Now the functions divide and merge_sorted need to be defined.

Dividing a list in Elixir can be accomplished with a suitable application of Enum.reduce, but Elixir already has us covered with Enum.split(enumerable, count). From the docs, split is defined as

Splits the enumerable into two enumerables, leaving count elements in the first one.

Perfect! Here's divide:

@spec divide(list()) :: {list(), list()}
def divide(list) do
  Enum.split(list, ceil(length(list) / 2))
end

The ceil function rounds up, so that ceil(5/2) = 3. A list with length 4 will be divided into two lists of length 2, while a list with 5 elements will be divided into a list with length 3 and a list with length 2. Here it is in action:

> divide([1, 2, 3, 4])
{[1, 2], [3, 4]}

> divide([1, 2, 3, 4, 5])
{[1, 2, 3], [4, 5]}

> divide([1])
{[1], []}

> divide([])
{[], []}

Note that split walks through the list until a stopping condition is satisfied. This means that split is an O(N) operation, where N is the length of the list.
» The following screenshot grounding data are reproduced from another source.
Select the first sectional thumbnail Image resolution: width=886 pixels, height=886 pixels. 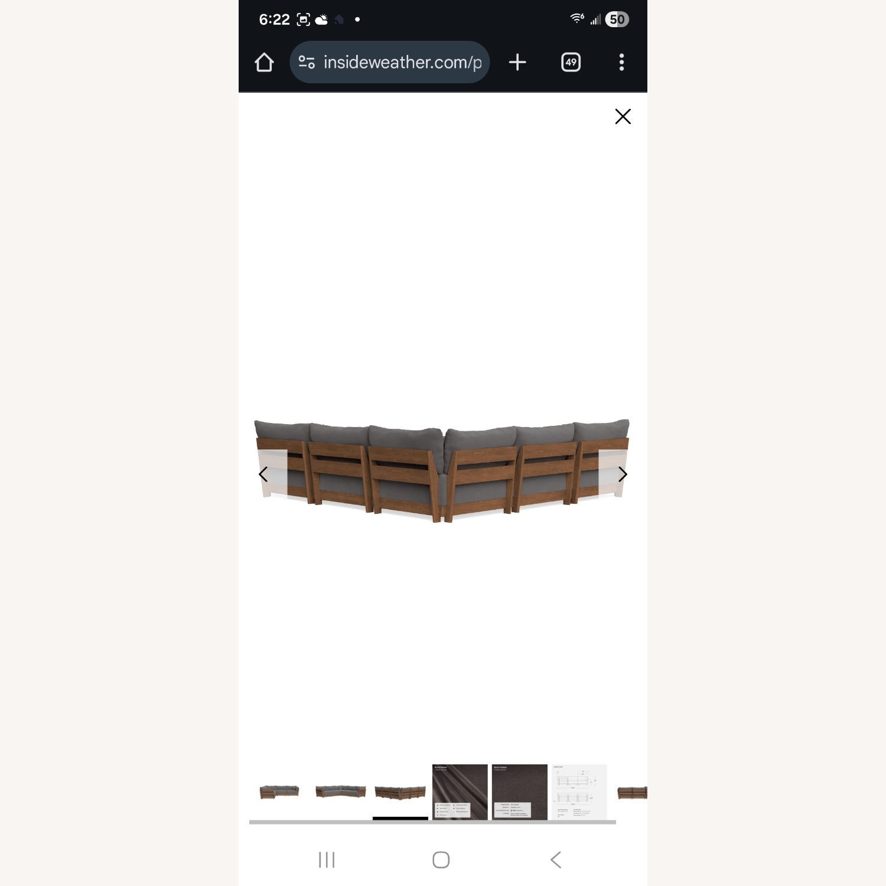coord(279,792)
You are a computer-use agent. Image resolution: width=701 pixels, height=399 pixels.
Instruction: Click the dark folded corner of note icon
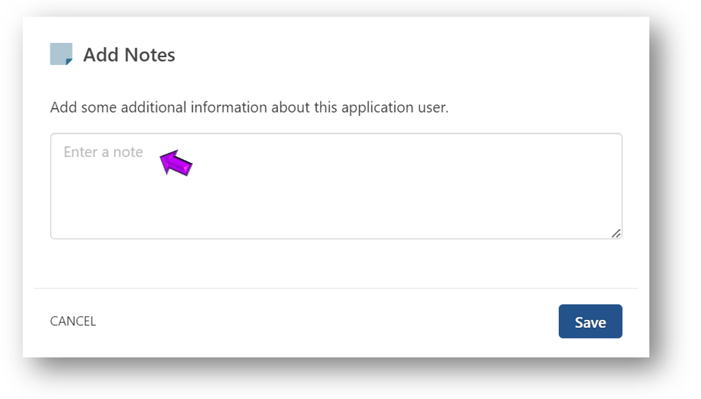tap(69, 62)
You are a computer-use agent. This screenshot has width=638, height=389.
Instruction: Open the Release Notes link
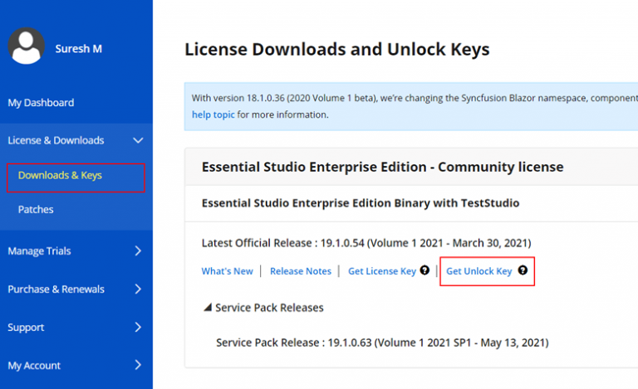[x=300, y=271]
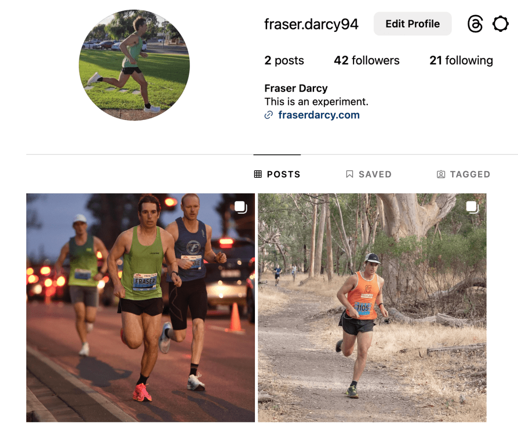Open the Threads icon next to Edit Profile

coord(475,24)
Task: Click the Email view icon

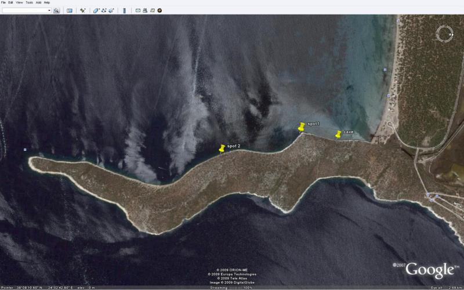Action: click(x=138, y=10)
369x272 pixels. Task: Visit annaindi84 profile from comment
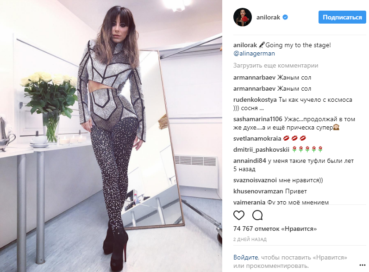[x=250, y=161]
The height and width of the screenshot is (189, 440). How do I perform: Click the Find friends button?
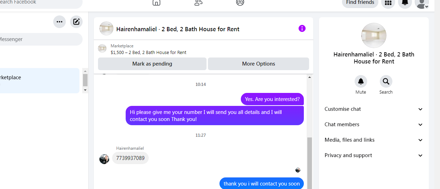(360, 3)
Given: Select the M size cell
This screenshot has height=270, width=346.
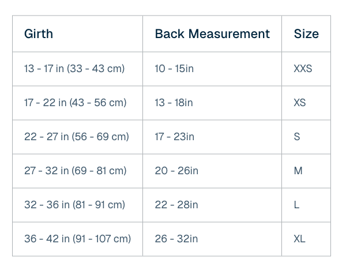Looking at the screenshot, I should [x=306, y=171].
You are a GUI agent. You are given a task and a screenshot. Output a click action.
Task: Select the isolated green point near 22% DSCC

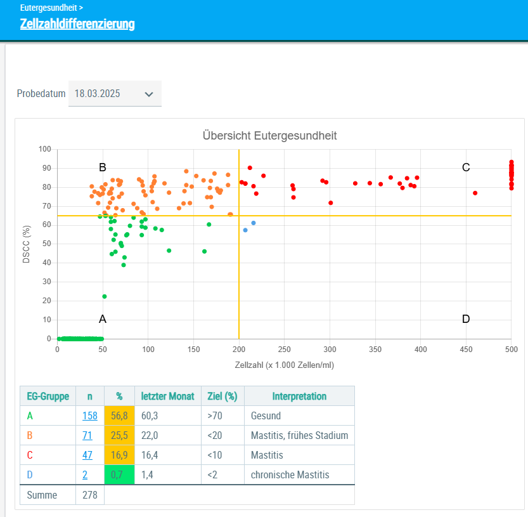pyautogui.click(x=105, y=296)
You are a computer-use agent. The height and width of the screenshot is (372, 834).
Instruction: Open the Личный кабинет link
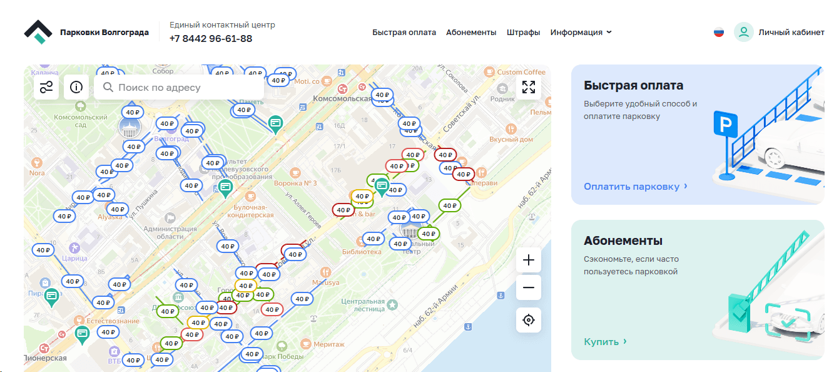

During recursion in the sort function, left and right will eventually be either empty or a list with one element. These are the recursive base cases, and are handled by the first two clauses in the definition of sort. Shown in the figure below are two examples of recursively dividing a list into its smallest pieces.

Recursively dividing lists of length 4 and 5.

When the base cases cases are reached, the merge process begins. The figure below shows the merger of sorted lists, building from the base cases to the final sorted list.

Merging sorted lists.

When merge_sorted is first called, each of its arguments will be either an empty list or a list with one element, both of which are already sorted, by definition.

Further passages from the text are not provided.